A few years later, I started learning about a tax-free savings account, and this time I ensured I learned the right things. Ever since then, I have mentored various people of different ages, and they have went on to teach their friends and families how to invest in a TFSA.

Before You Invest — Get Your Foundations Right

Step 1 — Build an Emergency Fund

Before you invest a single rand, you need an emergency fund. This is 3 to 6 months of your essential living expenses (rent, food, transport, utilities) kept in a separate high-interest savings account or money market fund.

Why? Because investments go up AND down. If you lose your job and your only savings are in ETFs that have dropped 20%, you’ll be forced to sell at a loss. An emergency fund means you never have to touch your investments during a crisis.

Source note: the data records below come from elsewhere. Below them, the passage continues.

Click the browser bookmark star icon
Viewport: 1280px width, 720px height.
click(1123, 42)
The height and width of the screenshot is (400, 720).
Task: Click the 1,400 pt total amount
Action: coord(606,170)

Where to keep it: A bank savings account (TymeBank, African Bank, or FNB’s Money Maximiser all offer competitive rates), or a money market fund through your investment platform. The goal is quick access, not high returns.

Not sure how much you need? Try our Emergency Fund Calculator.

Step 2 — Pay Off High-Interest Debt

If you have credit card debt at 20%+ interest or a personal loan at 15%+, pay it off before investing. No investment consistently earns 20% per year. Paying off a credit card at 21% interest has the same mathematical effect as earning a 21% guaranteed return — without market risk. This is an illustration, not investment advice.

The exception: your home loan. At 10–12% interest, a home loan can coexist with investing, especially if your investments earn more than the loan rate over time. But high-interest consumer debt must go first.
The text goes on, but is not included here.